Let’s first understand what lumbar refers to: In layperson terms, the lumbar region is referred to as the ‘lower back’.
The lumbar spine consists of 5 disc-shaped bones, vertically stacked upon each other. These vertebrae are identified by numbers L1 to L5, and are separated by a cushion pads known as interverterabl discs. These cushion pads have a more firmer outer part and softer inner part . These vertebrae are the largest among all the other vertebrae of the spine and support a majority of the body’s weight. It is a very powerful structure.
Due to a high impact trauma, one vertebra may shift its relative position over the adjacent one. This is known as dislocation. This is very different from disc dislocation or disc prolapsed, which can happen spontaneously or with minor trauma
- Dislocations are commonly accompanied by a fracture of the vertebra.

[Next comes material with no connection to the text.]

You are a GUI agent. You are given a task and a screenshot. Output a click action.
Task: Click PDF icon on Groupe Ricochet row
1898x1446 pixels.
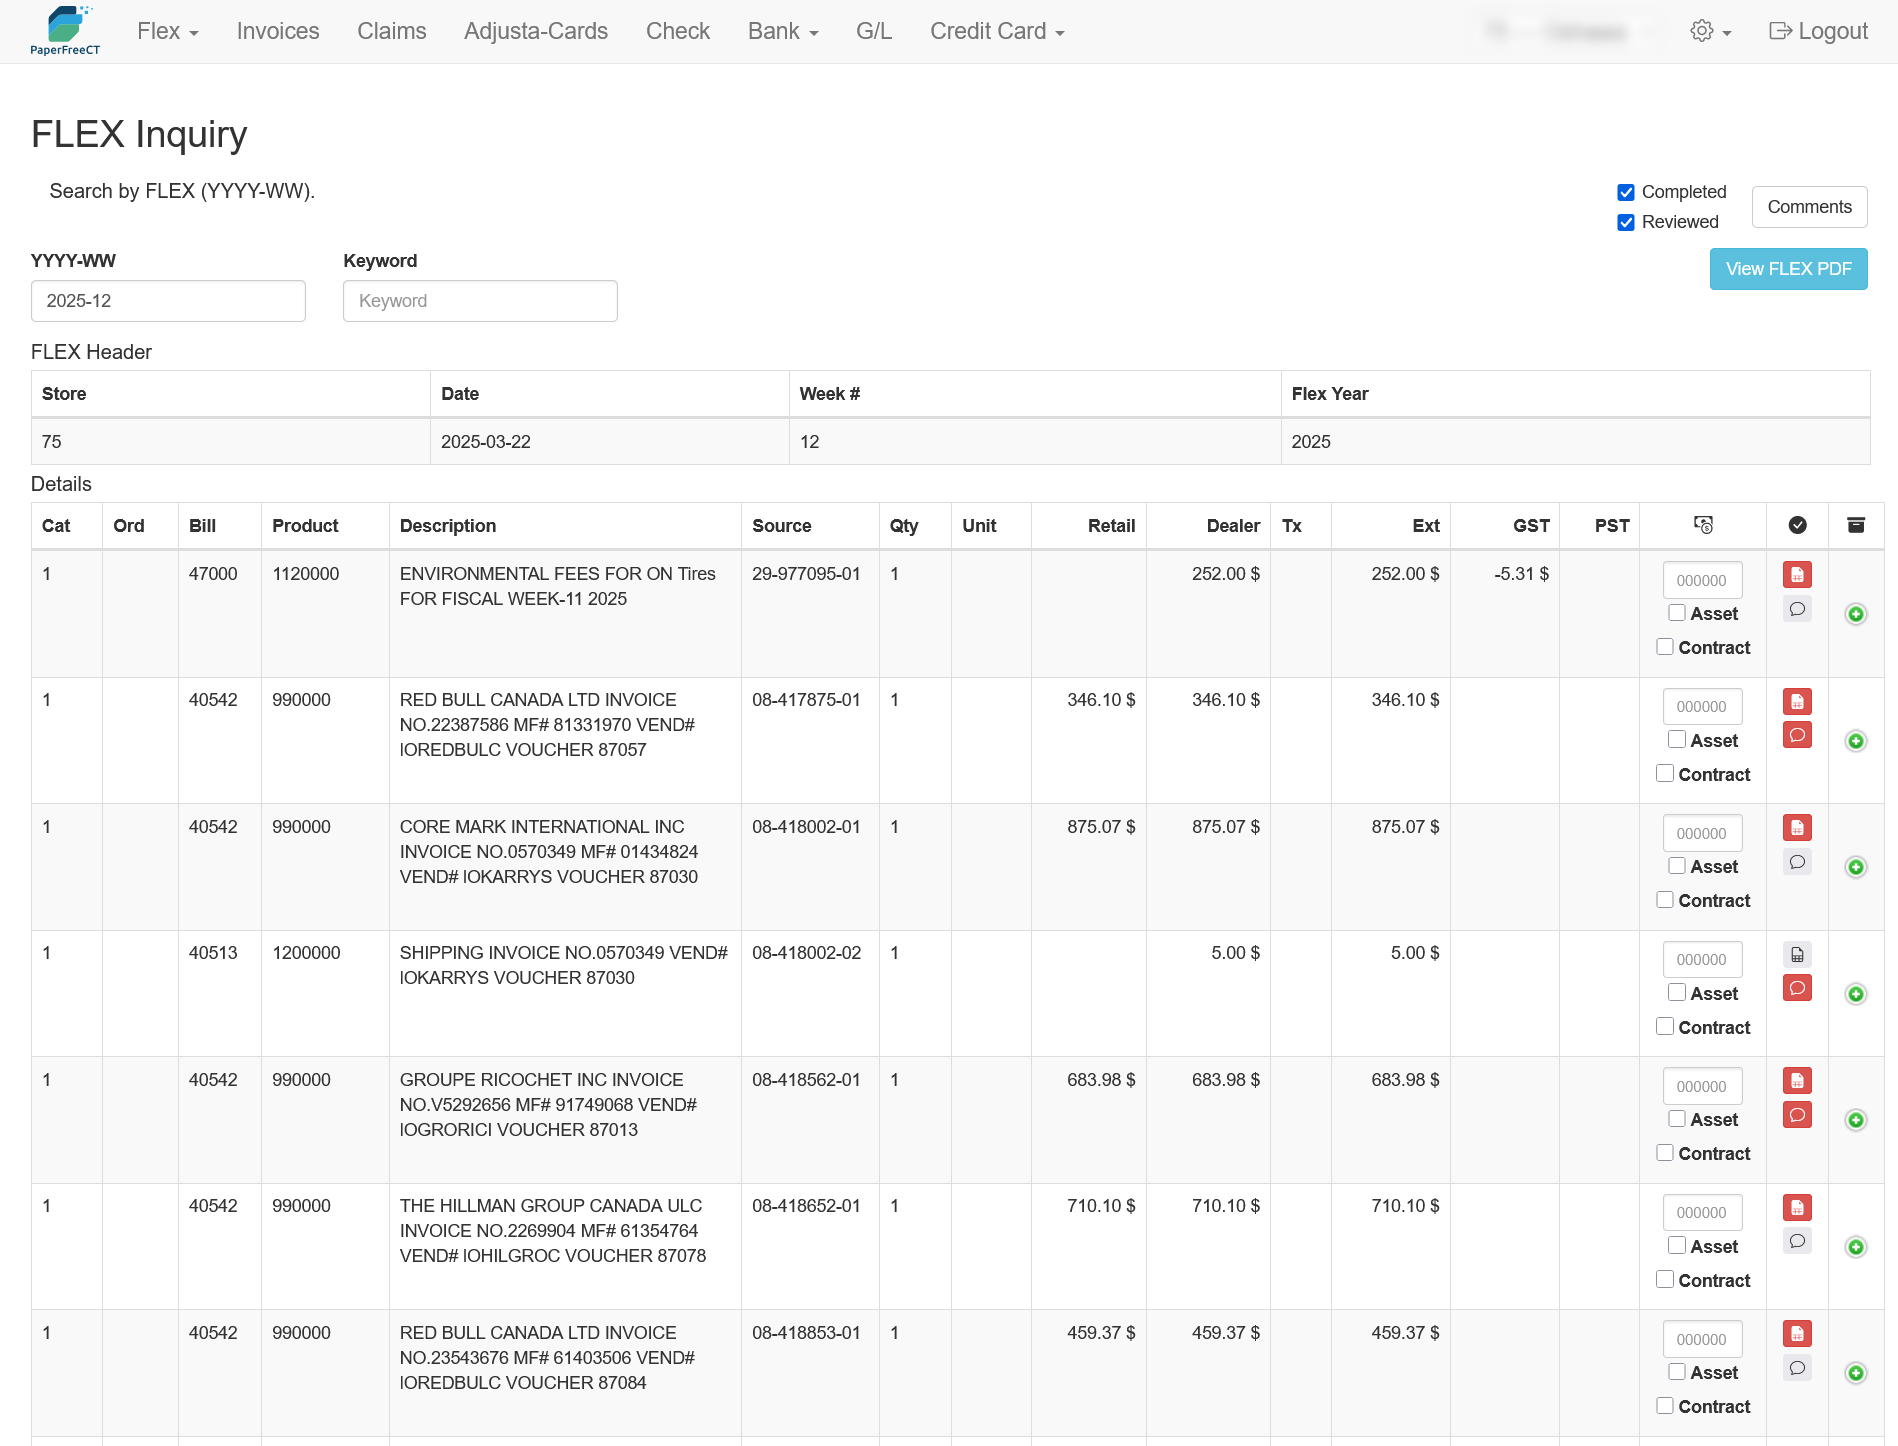coord(1796,1081)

- In addition, there is damage to the nerves that runs within the spine and is normally protect by the spinal bones. The anatomic spinal cord usually stops at first lumbar vertebral level and below that nerves float within spinal canal all the way to sacral regions. Any movement after trauma, can further damage the nerves if all ready not damaged. As such, if traumatic dislocations are suspected it is paramount that no movement is allowed for spine, while transferring the patient. There are specific ways to move these patients on a special stretcher and good paramedics are aware of that.
- Further, risk of nerve injury is high in these conditions.
- These patients can have additional pelvic injury, and they can have excessive bleeding, which also can worsen during inappropriately handled transport.
Causes for lumbar dislocation
- Trauma from high-impact contact sports, motor-vehicle accidents, falls, skiing and diving accidents, and injuries from blasts or falling objects are all usual causes of fracture-dislocations of the lumbar spine.
- It is more common in men because of greater involvement in high-impact sports, or occupation.
Symptoms of lumbar dislocation
- The primary symptom is moderate-to-severe back ache that is made worse by movement.
- Cardiovascular compromise may occur due to excessive blood loss.
- There may also be diverse neurological signs and symptoms, such as paralysis of legs or inability to either pass urine or bowel motion or perceive it.
- Considering that it is due to excessive force impact together with velocity, other injuries such as head injury can lead to coma and patient may not be in a position to communicate.
- As associated injuries such as pelvic injury can cause severe blood loss, patient may in vasogenic shock and unconscious because of that.
- Other levels of spinal injuries, limb fracture, chest injury, abdominal injuries are all common and should not be missed.
Tests and diagnosis for lumbar dislocation
- Most important in any serious accident is to follow a well established trauma protocol (ATLS- Advance Trauma Life Support protocol) so that all injuries can be picked up. Most important is to secure breathing and establish good blood pressure.
- Imaging studies like X-ray, CT scan or MRI are required urgently to assess extent of spinal damage, if any.
- A full neurological examination is also warranted.
Treatment for lumbar dislocation
The patient must be stabilised first as per emergency management. Restriction of spine movement to ensure there is no further injury to the spine.
Once the acute events are settled, the lumbar fracture-dislocation may be approached for treatment using operative treatment or non-operative treatment.
All dislocations are unstable spinal injuries. Once a patient is stabilized, surgery is required to fix the spine and also nerve s in spinal canal if under pressure should be decompressed.
Prognosis for lumbar dislocation
Lumbar vertebra dislocations, that do not fully realign are associated with a high incidence of pain and stiffness,. If patient is fortunate not to have other associated organ damage or nerve damage, Outcome can be good.
Neurological deficits, including paraplegia, are possible complications of lumbar spine injury.
Rehabilitation has a strong role to play.